Early in 1783 France and Spain gave up on Gibraltar and reached an armistice. The final signing of the Treaty of Paris came on September 3, 1783. In accord with the bargain already struck, Great Britain recognized the independence of the United States and agreed to a Mississippi River boundary to the west. Both the northern and southern borders left ambiguities that would require further definition in the future. Florida, as it turned out, passed back to Spain-along with the island of Minorca in the Mediterranean. France regained Senegal in Africa and the island of Tobago in the West Indies, both of which France had lost in 1763. The British further granted Americans the liberty of fishing off Newfoundland and in the St. Lawrence Gulf, and the right to dry their catches on the unsettled coasts of Labrador, Nova Scotia, and the Magdalen Islands. On the matter of debts, the best the British could get was a promise that British merchants should meet with no legal impediment in seeking to collect them. And on the tender point of Loyalists whose property had been confiscated, the negotiators agreed that Congress would earnestly recommend to the states the restoration of confiscated property. Each of the last two points was little more than a face-saving gesture for the British. On November 24 the last British troops left New York City, and on December 4 they evacuated Staten Island and Long Island. That same day Washington took leave of his officers at Fraunces Tavern in New York. On December 23 he appeared before the Continental Congress, meeting in Annapolis, to resign his commission.

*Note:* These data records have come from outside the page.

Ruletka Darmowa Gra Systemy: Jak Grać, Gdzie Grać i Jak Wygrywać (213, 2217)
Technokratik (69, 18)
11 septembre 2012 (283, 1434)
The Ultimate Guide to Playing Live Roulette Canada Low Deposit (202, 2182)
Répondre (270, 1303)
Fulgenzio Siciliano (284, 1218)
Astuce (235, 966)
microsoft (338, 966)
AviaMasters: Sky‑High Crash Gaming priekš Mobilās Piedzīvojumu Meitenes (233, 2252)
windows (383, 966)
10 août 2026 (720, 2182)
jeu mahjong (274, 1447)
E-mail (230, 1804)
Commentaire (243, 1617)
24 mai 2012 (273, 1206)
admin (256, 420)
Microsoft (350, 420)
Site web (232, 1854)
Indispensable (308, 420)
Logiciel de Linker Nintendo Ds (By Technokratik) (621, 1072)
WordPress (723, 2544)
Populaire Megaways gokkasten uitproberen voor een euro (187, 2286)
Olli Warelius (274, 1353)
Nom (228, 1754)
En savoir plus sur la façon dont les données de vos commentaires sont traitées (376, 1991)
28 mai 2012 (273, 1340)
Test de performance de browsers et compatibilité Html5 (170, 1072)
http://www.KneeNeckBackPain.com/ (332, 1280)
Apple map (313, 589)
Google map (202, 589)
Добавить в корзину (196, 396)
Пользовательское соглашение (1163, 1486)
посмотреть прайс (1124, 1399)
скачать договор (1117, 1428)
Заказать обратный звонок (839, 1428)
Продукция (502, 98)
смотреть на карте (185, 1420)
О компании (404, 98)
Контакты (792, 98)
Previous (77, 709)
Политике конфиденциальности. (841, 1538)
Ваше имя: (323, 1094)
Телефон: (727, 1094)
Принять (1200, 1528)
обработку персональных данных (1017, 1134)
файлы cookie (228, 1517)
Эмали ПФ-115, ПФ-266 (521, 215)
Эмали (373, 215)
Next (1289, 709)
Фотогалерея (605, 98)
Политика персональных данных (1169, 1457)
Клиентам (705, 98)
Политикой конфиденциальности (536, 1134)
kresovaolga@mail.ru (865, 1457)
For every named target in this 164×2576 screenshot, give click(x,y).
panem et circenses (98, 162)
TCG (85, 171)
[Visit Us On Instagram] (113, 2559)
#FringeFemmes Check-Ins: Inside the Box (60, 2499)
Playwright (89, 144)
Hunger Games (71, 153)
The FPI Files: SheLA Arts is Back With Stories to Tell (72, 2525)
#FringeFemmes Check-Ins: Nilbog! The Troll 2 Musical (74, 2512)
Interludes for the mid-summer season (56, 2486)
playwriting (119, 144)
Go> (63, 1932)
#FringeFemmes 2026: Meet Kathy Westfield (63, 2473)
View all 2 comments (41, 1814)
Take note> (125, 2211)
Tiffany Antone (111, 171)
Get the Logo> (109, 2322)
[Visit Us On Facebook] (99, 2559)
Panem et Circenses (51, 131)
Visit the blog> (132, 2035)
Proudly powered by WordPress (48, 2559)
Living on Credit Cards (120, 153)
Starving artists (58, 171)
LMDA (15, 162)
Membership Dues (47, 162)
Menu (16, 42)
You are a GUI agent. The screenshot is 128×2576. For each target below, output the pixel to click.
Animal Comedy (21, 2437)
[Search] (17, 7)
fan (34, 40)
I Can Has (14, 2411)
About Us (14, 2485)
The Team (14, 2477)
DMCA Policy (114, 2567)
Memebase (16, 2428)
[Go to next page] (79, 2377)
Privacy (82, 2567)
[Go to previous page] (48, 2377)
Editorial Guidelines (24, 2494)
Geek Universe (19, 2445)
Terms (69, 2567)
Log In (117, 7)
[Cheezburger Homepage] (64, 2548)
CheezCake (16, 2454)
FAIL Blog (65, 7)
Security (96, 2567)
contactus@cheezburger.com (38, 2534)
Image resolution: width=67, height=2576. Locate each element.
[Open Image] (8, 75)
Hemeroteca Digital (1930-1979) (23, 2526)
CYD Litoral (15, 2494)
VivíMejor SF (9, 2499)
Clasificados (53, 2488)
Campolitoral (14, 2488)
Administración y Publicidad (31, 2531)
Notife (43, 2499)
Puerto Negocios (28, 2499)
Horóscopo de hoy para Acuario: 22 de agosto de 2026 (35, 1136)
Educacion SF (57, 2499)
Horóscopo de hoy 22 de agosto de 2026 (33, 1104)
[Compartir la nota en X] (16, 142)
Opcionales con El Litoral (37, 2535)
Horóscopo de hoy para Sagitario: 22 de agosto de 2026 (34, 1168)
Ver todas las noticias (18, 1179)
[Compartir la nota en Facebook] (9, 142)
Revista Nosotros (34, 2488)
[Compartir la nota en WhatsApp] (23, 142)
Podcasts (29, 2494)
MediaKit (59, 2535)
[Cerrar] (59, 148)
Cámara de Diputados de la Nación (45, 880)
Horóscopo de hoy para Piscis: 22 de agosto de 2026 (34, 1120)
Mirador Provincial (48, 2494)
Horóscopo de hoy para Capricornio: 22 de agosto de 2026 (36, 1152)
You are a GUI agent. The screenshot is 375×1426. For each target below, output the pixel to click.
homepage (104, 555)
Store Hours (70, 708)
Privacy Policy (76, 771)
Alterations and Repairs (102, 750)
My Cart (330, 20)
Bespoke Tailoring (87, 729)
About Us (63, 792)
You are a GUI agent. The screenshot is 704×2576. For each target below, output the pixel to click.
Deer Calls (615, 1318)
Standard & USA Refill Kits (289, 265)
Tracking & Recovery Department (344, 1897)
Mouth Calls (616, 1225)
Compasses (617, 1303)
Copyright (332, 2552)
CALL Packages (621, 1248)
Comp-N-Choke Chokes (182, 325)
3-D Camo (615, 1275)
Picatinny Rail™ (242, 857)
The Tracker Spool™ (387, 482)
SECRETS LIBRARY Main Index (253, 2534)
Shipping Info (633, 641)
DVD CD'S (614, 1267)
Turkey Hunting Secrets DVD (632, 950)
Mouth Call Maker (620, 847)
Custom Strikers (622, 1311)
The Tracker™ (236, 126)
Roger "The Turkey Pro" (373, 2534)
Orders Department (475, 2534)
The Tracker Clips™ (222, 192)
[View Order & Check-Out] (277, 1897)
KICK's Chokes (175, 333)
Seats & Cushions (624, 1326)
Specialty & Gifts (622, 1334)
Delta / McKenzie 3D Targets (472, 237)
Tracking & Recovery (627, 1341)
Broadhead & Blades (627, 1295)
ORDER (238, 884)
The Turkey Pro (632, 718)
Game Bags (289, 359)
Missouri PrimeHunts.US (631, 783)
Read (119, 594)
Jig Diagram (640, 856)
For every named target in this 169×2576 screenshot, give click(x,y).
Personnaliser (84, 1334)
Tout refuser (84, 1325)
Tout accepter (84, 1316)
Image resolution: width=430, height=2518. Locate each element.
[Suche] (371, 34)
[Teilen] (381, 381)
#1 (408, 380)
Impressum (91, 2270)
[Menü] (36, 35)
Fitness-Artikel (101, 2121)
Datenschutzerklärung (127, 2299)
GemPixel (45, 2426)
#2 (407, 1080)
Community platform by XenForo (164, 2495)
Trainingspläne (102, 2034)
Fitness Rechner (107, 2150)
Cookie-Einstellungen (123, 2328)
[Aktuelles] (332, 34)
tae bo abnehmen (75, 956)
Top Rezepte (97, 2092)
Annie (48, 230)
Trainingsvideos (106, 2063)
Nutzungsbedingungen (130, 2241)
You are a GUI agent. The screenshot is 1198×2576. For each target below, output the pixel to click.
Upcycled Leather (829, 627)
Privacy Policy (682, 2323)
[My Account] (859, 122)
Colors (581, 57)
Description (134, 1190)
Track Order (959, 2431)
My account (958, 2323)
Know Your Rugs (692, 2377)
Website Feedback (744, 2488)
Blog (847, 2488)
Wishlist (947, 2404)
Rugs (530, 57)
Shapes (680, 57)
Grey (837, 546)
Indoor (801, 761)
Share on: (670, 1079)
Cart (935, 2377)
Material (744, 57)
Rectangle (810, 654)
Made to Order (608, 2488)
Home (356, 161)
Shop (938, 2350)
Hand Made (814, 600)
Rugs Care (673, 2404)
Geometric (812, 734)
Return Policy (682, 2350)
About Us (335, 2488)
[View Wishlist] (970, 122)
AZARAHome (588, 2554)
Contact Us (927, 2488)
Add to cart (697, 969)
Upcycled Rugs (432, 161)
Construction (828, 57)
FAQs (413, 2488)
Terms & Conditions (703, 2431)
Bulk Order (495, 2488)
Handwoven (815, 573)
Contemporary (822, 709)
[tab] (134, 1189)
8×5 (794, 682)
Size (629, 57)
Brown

Articles of Confederations

The central government, like the state governments, grew out of an extralegal revolutionary body. The Continental Congress exercised governmental powers by common consent and without any constitutional sanction before March 1781. In a sense it had much the character of a diplomatic congress, composed of delegates named annually by the state legislatures. Plans for a permanent frame of government were started very early, however, Richard Henry Lee's motion for independence included a call for a plan of confederation. As early as July 12, 1776, a committee headed by John Dickinson produced a draft constitution, the Articles of Confederation and Perpetual Union. For more than a year Congress debated the articles between more urgent matters and finally adopted them on November 15, 1777, subject to ratification by all the states. All states ratified promptly except Maryland, which stubbornly insisted that the seven states claiming western lands should cede them to the authority of Congress. Maryland did not relent until early 1781, when Virginia gave up its claims under the old colonial charter to the vast region north of the Ohio River. However, when the Articles of Confederation became effective in March 1781, they did little more than legalize the status of quo. The Articles of Confederation was the written document that established the functions of the government in the United States after the United States gained independence from the Britain.

Virginia Plan

At the outset, the delegates made Washington their president by unanimous vote, and William Jackson their secretary. One of the first decisions was the meet behind closed doors, in order to discourage outside pressures and speeches to the galleries. The secrecy of the proceedings was remarkably well kept, and since Jackson's journal was a skeleton record of motions and votes, knowledge of the debates comes mainly from extensive notes kept by James Madison. It was Madison, too, who drafted the proposals which set the framework of the discussions. These proposals, which came to be called Virginia Plan, were presented on May 29 by Edmund Randolph, governor of the state and delegate to the convention. The Virginia plane embodied a revolutionary proposal for the delegates to scrap their instructions to revise the Articles of Confederation and to submit an entirely new document to the states. The plan proposed separate legislative, executive, and judicial branches, and a truly national government to make laws binding upon individual citizens and to coerce states as well. Congress would be divided into two houses, a lower house chosen by popular vote and an upper house chosen by the lower house from nominees of the state legislatures. Congress could disallow state laws under the plan and would itself define the extent of its and the states' authority.